By Thomas Sowell
Tuesday, May 5, 2015
Among the many painful ironies in the current racial
turmoil is that communities scattered across the country were disrupted by
riots and looting because of the demonstrable lie that Michael Brown was shot
in the back by a white policeman in Missouri — but there was not nearly as much
turmoil created by the demonstrable fact that a fleeing black man was shot dead
by a white policeman in South Carolina.
Totally ignored was the fact that a black policeman in
Alabama fatally shot an unarmed white teenager, and was cleared of any charges,
at about the same time that a white policeman was cleared of charges in the
fatal shooting of Michael Brown.
In a world where the truth means so little, and
headstrong preconceptions seem to be all that matter, what hope is there for
rational words or rational behavior, much less mutual understanding across
racial lines?
When the recorded fatal shooting of a fleeing man in
South Carolina brought instant condemnation by whites and blacks alike, and by
the most conservative as well as the most liberal commentators, that moment of
mutual understanding was very fleeting, as if mutual understanding were
something to be avoided, as a threat to a vision of “us against them” that was
more popular.
That vision is nowhere more clearly expressed than in
attempts to automatically depict whatever social problems exist in ghetto communities
as being caused by the sins or negligence of whites, whether racism in general
or a “legacy of slavery” in particular. Like most emotionally powerful visions,
it is seldom, if ever, subjected to the test of evidence.
The “legacy of slavery” argument is not just an excuse
for inexcusable behavior in the ghettos. In a larger sense, it is an evasion of
responsibility for the disastrous consequences of the prevailing social vision
of our times, and the political policies based on that vision, over the past
half century.
Anyone who is serious about evidence need only compare
black communities as they evolved in the first 100 years after slavery with
black communities as they evolved in the first 50 years after the explosive
growth of the welfare state, beginning in the 1960s.
You would be hard-pressed to find as many ghetto riots
prior to the 1960s as we have seen just in the past year, much less in the 50
years since a wave of such riots swept across the country in 1965.
We are told that such riots are a result of black poverty
and white racism. But in fact — for those who still have some respect for facts
— black poverty was far worse, and white racism was far worse, prior to 1960.
But violent crime within black ghettos was far less.
Murder rates among black males were going down — repeat,
down — during the much-lamented 1950s, while it went up after the much
celebrated 1960s, reaching levels more than double what they had been before.
Most black children were raised in two-parent families prior to the 1960s. But
today the great majority of black children are raised in one-parent families.
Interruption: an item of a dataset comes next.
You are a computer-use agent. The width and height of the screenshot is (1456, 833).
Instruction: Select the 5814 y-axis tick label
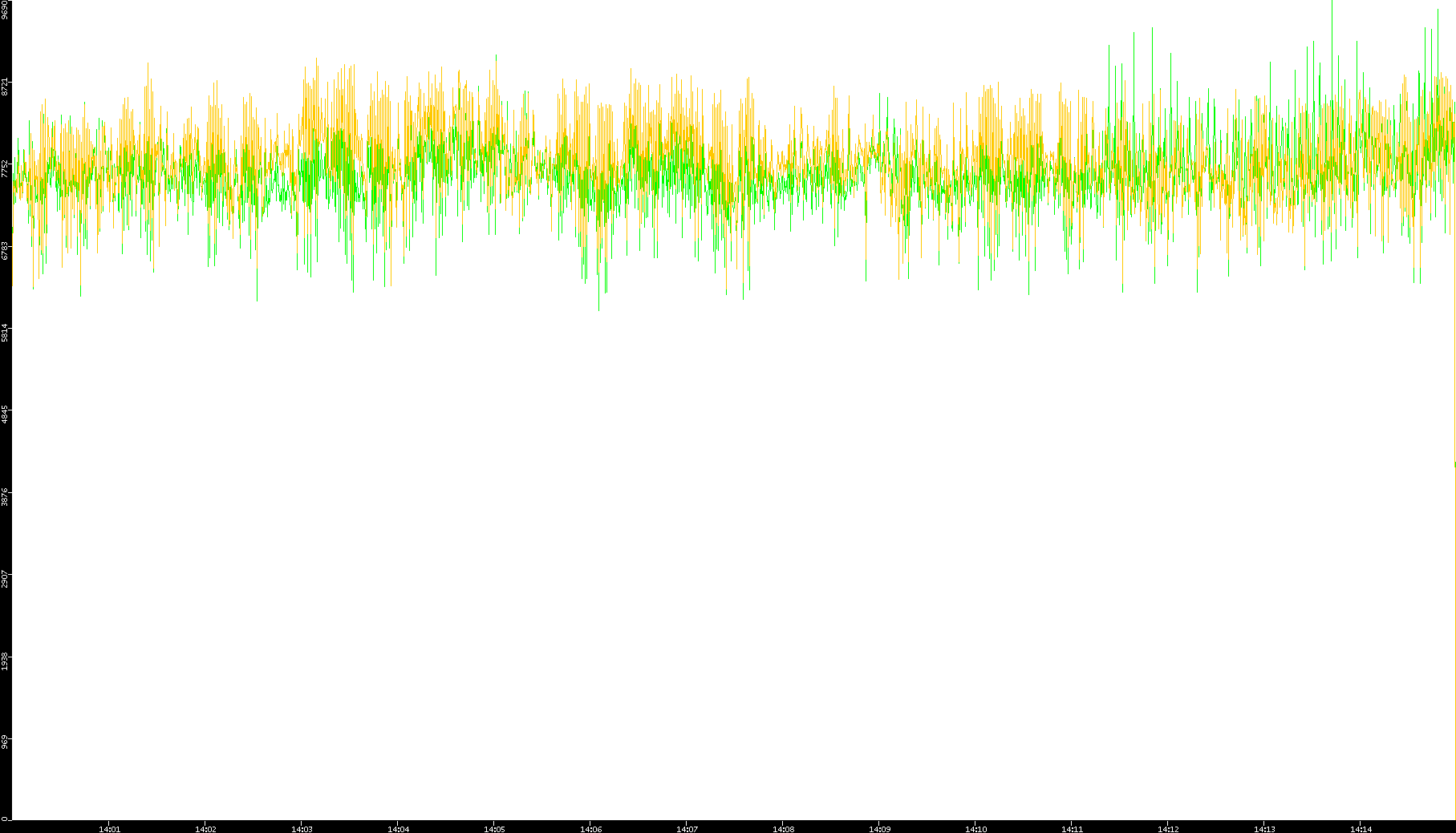point(5,333)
Such trends are not unique to blacks, nor even to the
United States. The welfare state has led to remarkably similar trends among the
white underclass in England over the same period. Just read Life at the Bottom,
by Theodore Dalrymple, a British physician who worked in a hospital in a white
slum neighborhood.
You cannot take any people, of any color, and exempt them
from the requirements of civilization — including work, behavioral standards,
personal responsibility, and all the other basic things that the clever
intelligentsia disdain — without ruinous consequences to them and to society at
large.
Non-judgmental subsidies of counterproductive lifestyles
are treating people as if they were livestock, to be fed and tended by others
in a welfare state — and yet expecting them to develop as human beings have
developed when facing the challenges of life themselves.
One key fact that keeps getting ignored is that the
poverty rate among black married couples has been in single digits every year
since 1994. Behavior matters and facts matter, more than the prevailing social
visions or political empires built on those visions.